L’homme, musulman converti, travaillait dans un service pour la recherche de fugitifs et avait accès aux fichiers antiterroristes. Dès le 2 mars, il reprendra du service au sein de la police judiciaire parisienne, en charge de la fraude fiscale cette fois.

Une réintégration automatique au bout de 4 mois

L’officier de police, âgé de 39 ans, faisait l’objet d’une suspension administrative. Cette mesure ne peut dépasser quatre mois sans éléments justifiant une prolongation.

Hervé C. avait été suspendu et désarmé « par principe de précaution » après l’attaque au couteau de Mickaël Harpon, un employé radicalisé de la préfecture de police. Les signalements pour radicalisation s’étaient multipliés au sein de la police nationale après ce drame.

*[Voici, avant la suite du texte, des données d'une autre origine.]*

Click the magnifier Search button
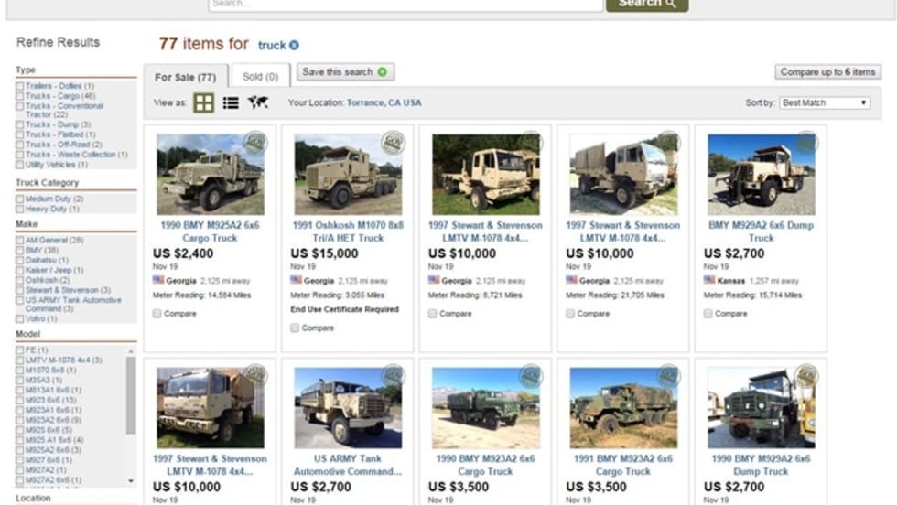Screen dimensions: 897x505 point(647,4)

Les résultats d’une seconde enquête administrative attendus

Tout risque de radicalisation concernant le capitaine de police avaient été écartés par l’enquête administrative et le préfet de police de Paris, Didier Lallement, était au courant de cet état de fait depuis le mois de novembre dernier.

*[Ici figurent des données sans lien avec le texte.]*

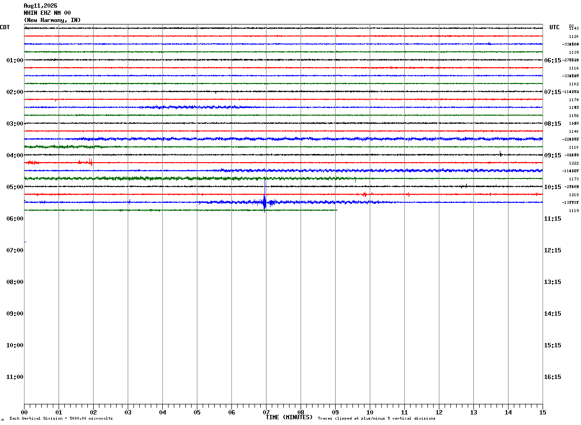581x425 pixels.
Task: Click the UTC column header
Action: (555, 27)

Toutefois, le préfet de police n’a pas souhaité le réintégrer et le réarmer, dans l’attente des résultats d’une autre enquête administrative portant sur une possible atteinte à la laïcité, révèle France Inter. Ils sont attendus d’ici deux semaines.

Son comportement signalé depuis 2011

Le comportement de l’officier avait été signalé dès 2011, après son mariage avec une avocate de confession musulmane et sa conversion. Ses collègues de travail avaient manifesté leur inquiétude face à son refus de tout contact avec personnel féminin, sa nouvelle barbe et ses discours sur la religion.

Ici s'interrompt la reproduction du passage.